## Task material

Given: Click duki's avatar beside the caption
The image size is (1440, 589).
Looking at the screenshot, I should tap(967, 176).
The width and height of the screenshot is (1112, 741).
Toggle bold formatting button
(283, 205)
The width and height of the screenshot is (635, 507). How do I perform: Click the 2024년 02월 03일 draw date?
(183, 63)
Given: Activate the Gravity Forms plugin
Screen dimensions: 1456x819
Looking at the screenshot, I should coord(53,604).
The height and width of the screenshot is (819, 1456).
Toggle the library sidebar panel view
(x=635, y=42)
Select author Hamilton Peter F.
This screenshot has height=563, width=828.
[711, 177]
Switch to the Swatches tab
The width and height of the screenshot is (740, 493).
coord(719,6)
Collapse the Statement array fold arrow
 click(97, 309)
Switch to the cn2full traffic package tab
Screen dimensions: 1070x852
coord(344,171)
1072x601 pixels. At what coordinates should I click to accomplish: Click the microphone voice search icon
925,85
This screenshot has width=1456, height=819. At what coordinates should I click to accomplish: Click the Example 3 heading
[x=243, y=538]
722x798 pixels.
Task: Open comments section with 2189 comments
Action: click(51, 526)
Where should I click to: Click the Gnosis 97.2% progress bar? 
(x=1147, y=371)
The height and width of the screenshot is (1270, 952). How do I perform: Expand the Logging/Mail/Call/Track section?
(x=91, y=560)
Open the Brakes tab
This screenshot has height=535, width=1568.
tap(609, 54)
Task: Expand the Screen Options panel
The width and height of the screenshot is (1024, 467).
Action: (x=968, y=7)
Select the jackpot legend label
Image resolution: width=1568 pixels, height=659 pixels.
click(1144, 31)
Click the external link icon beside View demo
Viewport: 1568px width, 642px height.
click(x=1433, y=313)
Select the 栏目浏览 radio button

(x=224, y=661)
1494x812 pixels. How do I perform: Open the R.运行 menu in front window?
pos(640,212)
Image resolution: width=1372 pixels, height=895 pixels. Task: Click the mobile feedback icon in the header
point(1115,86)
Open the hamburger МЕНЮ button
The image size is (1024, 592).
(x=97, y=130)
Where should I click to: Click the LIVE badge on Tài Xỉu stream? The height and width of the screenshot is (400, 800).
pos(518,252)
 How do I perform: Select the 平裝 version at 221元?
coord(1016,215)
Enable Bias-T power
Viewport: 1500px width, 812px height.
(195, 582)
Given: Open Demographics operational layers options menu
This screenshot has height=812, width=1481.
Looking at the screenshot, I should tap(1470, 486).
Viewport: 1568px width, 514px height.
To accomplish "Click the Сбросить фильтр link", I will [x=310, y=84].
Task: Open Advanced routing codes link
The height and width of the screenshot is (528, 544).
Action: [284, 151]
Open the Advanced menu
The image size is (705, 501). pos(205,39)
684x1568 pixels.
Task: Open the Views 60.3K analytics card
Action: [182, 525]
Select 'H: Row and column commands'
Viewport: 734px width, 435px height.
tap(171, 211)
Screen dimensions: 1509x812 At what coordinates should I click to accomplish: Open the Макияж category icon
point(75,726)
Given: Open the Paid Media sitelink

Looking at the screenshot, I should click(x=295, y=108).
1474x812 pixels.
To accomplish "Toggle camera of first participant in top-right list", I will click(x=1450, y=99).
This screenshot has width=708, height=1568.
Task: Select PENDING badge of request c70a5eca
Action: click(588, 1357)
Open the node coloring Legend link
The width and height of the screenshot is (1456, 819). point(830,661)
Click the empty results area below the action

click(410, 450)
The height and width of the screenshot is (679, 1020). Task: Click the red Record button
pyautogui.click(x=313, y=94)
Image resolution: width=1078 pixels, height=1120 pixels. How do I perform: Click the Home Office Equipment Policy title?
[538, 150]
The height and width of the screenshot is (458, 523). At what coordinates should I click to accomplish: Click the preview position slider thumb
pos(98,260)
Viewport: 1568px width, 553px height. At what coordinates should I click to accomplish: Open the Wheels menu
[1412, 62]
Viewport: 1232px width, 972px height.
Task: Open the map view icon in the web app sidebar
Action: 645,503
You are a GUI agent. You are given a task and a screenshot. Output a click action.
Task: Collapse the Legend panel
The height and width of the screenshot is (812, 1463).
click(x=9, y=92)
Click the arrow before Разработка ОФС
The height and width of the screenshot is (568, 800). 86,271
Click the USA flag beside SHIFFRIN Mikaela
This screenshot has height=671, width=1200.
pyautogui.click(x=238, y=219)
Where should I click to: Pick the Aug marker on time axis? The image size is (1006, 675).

## Work required
Count the lines in the data above that contain the string "dimensions" with matching case. Reply with only that number.

## Full output
3